Op het moment dat Albert Konrad Gemmeker het commando overnam, was Schol nog steeds aanwezig en in functie. Volgens Schol vertrouwde Gemmeker hem al vanaf het begin niet en zou daarom verschillende pogingen ondernomen hebben om hem uit Westerbork weg te krijgen. Schol noemde enkele voorbeelden waaruit moest blijken dat zijn veronderstelling juist was. Al vrij snel werd hij bij Gemmeker op diens bureau ontboden. Daar kreeg hij te horen dat Gemmeker vermoedde dat de vrouw van Schol Joods was. Schol weerlegde dit en verwees Gemmeker naar de Burgerlijke Stand van het kamp. Omdat de vrouw van Schol Sarah als voornaam had, was Gemmeker waarschijnlijk achterdochtig geworden. Enkele dagen later moest Schol wederom bij de kampcommandant verschijnen. Nu beschuldigde hij Schol ervan een Joods kind in zijn woning te verstoppen. Dat bij hen in de woning een kind verbleef, ontkende Schol niet, maar van verstoppen was geen sprake. Het betrof een zoon uit een Joods gezin dat in 1939 uit Duitsland vluchtte. Zijn moeder was inmiddels aan TBC overleden. Enige tijd later overleed de vader aan dezelfde ziekte. Schol had de man beloofd dat hij zich over zijn zoon zou ontfermen. Omdat uit de papieren bleek dat de jongen uit een 'gemengd huwelijk' geboren was, kon hij zonder problemen aan deze belofte voldoen. Om het geheel officieel te regelen schreef Schol de jongen bij de Burgerlijke Stand in, terwijl hij een kantonrechter uit Hilversum hem tot voogd benoemde. Hierdoor was er geen sprake van een ondergedoken kind.

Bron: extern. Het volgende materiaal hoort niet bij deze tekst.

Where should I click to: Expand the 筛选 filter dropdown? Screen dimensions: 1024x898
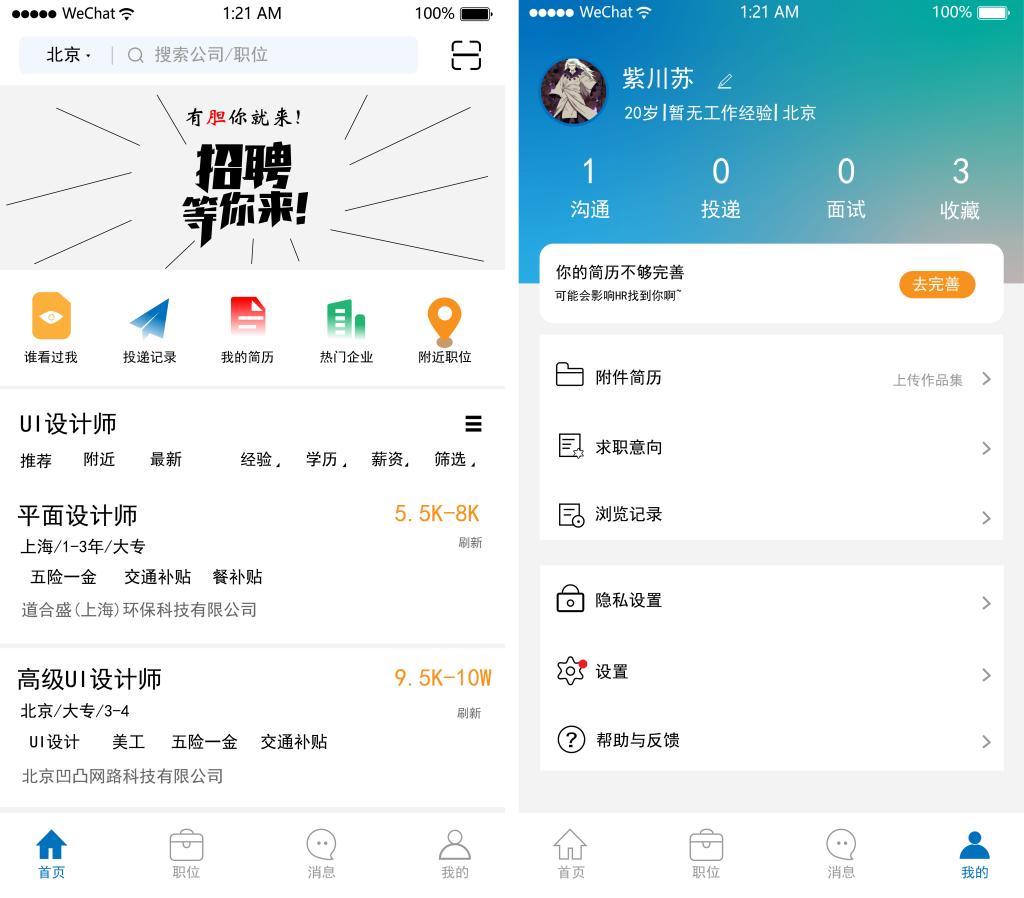pyautogui.click(x=454, y=459)
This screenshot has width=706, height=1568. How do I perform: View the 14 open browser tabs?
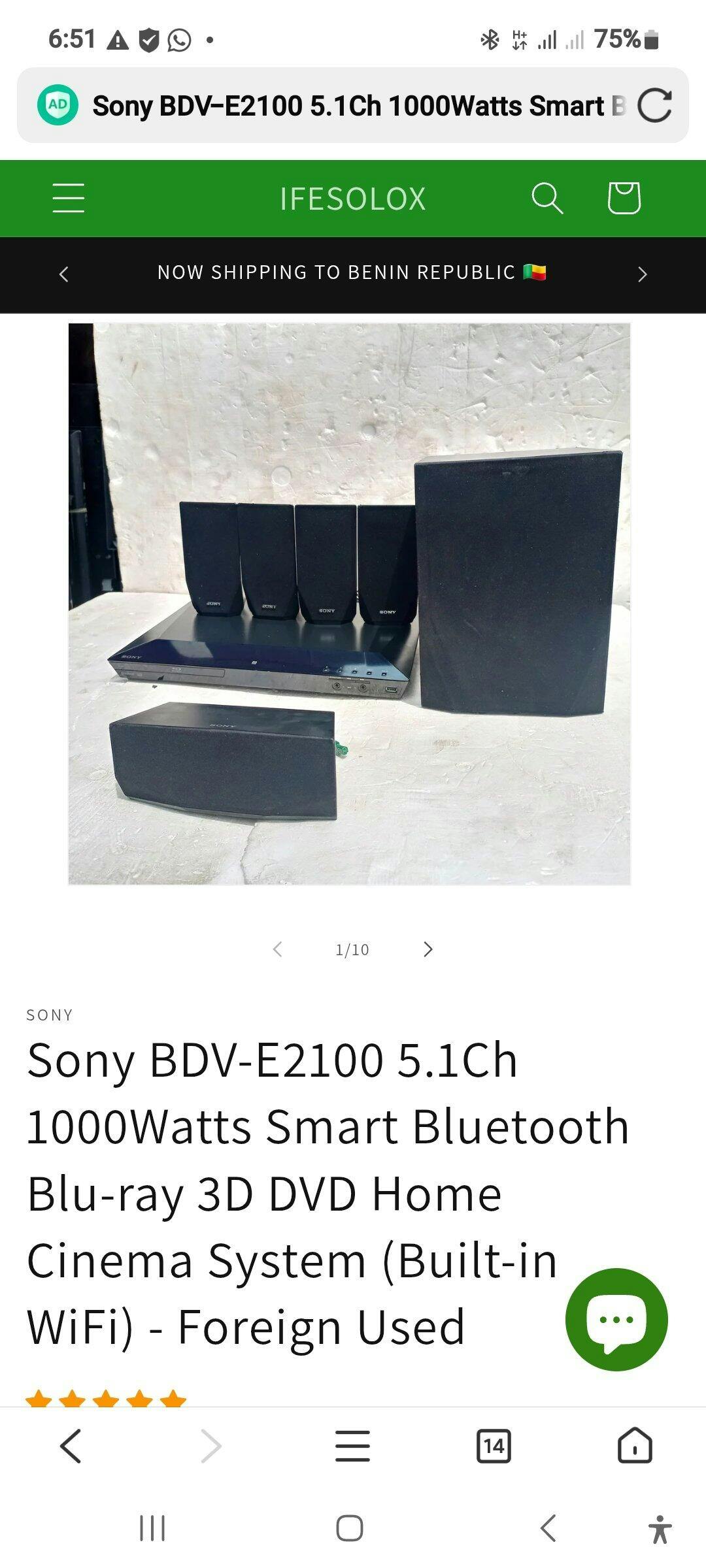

Begin december 1942 gaf Gemmeker toe Schol niet te vertrouwen, waardoor hij eiste dat Schol het kamp verliet. Aangezien Schol nog steeds in dienst was van het departement van Justitie, bezat Gemmeker niet de bevoegdheid om hem weg te sturen. Het hoofd van de Rijksvreemdelingendienst ontsloeg Schol bewust niet, omdat hij anders geen inkomen zou hebben. In ieder geval ondertekende Schol tot half februari 1943 nog diverse kampbevelen. Uiteindelijk verliet hij onder dwang van Gemmeker alsnog het kamp.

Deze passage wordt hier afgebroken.